▶ [Your goal] Reproduce the following entries verbatim, line for line.
-- START --
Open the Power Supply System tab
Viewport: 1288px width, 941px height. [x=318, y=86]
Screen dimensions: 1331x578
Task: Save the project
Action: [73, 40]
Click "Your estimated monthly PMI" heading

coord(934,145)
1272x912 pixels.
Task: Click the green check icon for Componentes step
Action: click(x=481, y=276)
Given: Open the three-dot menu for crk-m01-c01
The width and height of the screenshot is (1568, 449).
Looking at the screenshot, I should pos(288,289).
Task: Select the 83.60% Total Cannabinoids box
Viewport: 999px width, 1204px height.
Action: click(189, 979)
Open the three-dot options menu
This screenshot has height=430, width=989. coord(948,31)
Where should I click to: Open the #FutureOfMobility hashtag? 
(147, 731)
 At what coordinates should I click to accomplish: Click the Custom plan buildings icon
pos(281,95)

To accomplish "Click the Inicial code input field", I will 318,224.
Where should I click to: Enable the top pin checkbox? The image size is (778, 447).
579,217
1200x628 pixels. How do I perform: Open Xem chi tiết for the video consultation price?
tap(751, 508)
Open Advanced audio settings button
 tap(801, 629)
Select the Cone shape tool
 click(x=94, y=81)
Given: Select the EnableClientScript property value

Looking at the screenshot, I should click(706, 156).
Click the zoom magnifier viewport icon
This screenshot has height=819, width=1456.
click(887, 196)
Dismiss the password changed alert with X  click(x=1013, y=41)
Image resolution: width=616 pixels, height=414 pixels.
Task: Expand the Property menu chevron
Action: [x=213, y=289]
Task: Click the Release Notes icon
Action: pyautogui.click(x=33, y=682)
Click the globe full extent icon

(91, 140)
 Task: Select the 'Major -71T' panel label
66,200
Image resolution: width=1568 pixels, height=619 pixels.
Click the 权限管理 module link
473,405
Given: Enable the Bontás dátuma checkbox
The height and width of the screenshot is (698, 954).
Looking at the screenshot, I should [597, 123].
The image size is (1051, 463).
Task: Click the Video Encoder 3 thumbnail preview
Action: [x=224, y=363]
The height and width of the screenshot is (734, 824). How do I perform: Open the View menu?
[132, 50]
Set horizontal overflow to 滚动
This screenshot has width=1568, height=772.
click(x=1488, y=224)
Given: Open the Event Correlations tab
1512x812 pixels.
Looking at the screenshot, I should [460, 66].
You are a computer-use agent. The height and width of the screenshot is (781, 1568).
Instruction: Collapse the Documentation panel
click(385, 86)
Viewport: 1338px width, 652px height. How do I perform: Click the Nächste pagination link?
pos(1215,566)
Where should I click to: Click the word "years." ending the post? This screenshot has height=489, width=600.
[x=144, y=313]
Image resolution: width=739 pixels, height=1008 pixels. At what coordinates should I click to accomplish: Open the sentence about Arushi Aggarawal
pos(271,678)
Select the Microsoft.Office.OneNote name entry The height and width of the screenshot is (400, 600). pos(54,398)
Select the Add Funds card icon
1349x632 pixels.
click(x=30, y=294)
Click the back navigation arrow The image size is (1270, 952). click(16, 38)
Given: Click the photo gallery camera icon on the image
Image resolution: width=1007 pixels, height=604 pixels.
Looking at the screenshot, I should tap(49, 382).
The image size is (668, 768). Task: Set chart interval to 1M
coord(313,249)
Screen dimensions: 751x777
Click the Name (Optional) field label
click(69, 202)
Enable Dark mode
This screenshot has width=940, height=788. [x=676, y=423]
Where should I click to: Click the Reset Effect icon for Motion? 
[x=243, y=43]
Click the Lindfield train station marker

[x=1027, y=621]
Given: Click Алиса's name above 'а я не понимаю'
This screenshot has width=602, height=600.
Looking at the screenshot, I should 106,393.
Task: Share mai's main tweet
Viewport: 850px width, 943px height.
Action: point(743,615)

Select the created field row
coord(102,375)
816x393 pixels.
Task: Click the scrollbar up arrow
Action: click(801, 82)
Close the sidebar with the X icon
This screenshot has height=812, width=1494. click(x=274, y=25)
-- END --
▶ [Completed task]
Open the Power Supply System tab
Viewport: 1288px width, 941px height. [x=318, y=86]
Screen dimensions: 1331x578
Task: Save the project
Action: [73, 40]
Click "Your estimated monthly PMI" heading

coord(934,145)
1272x912 pixels.
Task: Click the green check icon for Componentes step
Action: click(x=481, y=276)
Given: Open the three-dot menu for crk-m01-c01
The width and height of the screenshot is (1568, 449).
Looking at the screenshot, I should pos(288,289).
Task: Select the 83.60% Total Cannabinoids box
Viewport: 999px width, 1204px height.
Action: click(189, 979)
Open the three-dot options menu
This screenshot has height=430, width=989. coord(948,31)
Where should I click to: Open the #FutureOfMobility hashtag? 
(147, 731)
 At what coordinates should I click to accomplish: Click the Custom plan buildings icon
pos(281,95)

To accomplish "Click the Inicial code input field", I will 318,224.
Where should I click to: Enable the top pin checkbox? The image size is (778, 447).
579,217
1200x628 pixels. How do I perform: Open Xem chi tiết for the video consultation price?
tap(751, 508)
Open Advanced audio settings button
 tap(801, 629)
Select the Cone shape tool
 click(x=94, y=81)
Given: Select the EnableClientScript property value

Looking at the screenshot, I should click(706, 156).
Click the zoom magnifier viewport icon
This screenshot has height=819, width=1456.
click(887, 196)
Dismiss the password changed alert with X  click(x=1013, y=41)
Image resolution: width=616 pixels, height=414 pixels.
Task: Expand the Property menu chevron
Action: [x=213, y=289]
Task: Click the Release Notes icon
Action: pyautogui.click(x=33, y=682)
Click the globe full extent icon

(91, 140)
 Task: Select the 'Major -71T' panel label
66,200
Image resolution: width=1568 pixels, height=619 pixels.
Click the 权限管理 module link
473,405
Given: Enable the Bontás dátuma checkbox
The height and width of the screenshot is (698, 954).
Looking at the screenshot, I should [597, 123].
The image size is (1051, 463).
Task: Click the Video Encoder 3 thumbnail preview
Action: [x=224, y=363]
The height and width of the screenshot is (734, 824). How do I perform: Open the View menu?
[132, 50]
Set horizontal overflow to 滚动
This screenshot has width=1568, height=772.
click(x=1488, y=224)
Given: Open the Event Correlations tab
1512x812 pixels.
Looking at the screenshot, I should [460, 66].
You are a computer-use agent. The height and width of the screenshot is (781, 1568).
Instruction: Collapse the Documentation panel
click(385, 86)
Viewport: 1338px width, 652px height. How do I perform: Click the Nächste pagination link?
pos(1215,566)
Where should I click to: Click the word "years." ending the post? This screenshot has height=489, width=600.
[x=144, y=313]
Image resolution: width=739 pixels, height=1008 pixels. At what coordinates should I click to accomplish: Open the sentence about Arushi Aggarawal
pos(271,678)
Select the Microsoft.Office.OneNote name entry The height and width of the screenshot is (400, 600). pos(54,398)
Select the Add Funds card icon
1349x632 pixels.
click(x=30, y=294)
Click the back navigation arrow The image size is (1270, 952). click(16, 38)
Given: Click the photo gallery camera icon on the image
Image resolution: width=1007 pixels, height=604 pixels.
Looking at the screenshot, I should tap(49, 382).
The image size is (668, 768). Task: Set chart interval to 1M
coord(313,249)
Screen dimensions: 751x777
Click the Name (Optional) field label
click(69, 202)
Enable Dark mode
This screenshot has width=940, height=788. [x=676, y=423]
Where should I click to: Click the Reset Effect icon for Motion? 
[x=243, y=43]
Click the Lindfield train station marker

[x=1027, y=621]
Given: Click Алиса's name above 'а я не понимаю'
This screenshot has width=602, height=600.
Looking at the screenshot, I should 106,393.
Task: Share mai's main tweet
Viewport: 850px width, 943px height.
Action: point(743,615)

Select the created field row
coord(102,375)
816x393 pixels.
Task: Click the scrollbar up arrow
Action: click(801, 82)
Close the sidebar with the X icon
This screenshot has height=812, width=1494. click(x=274, y=25)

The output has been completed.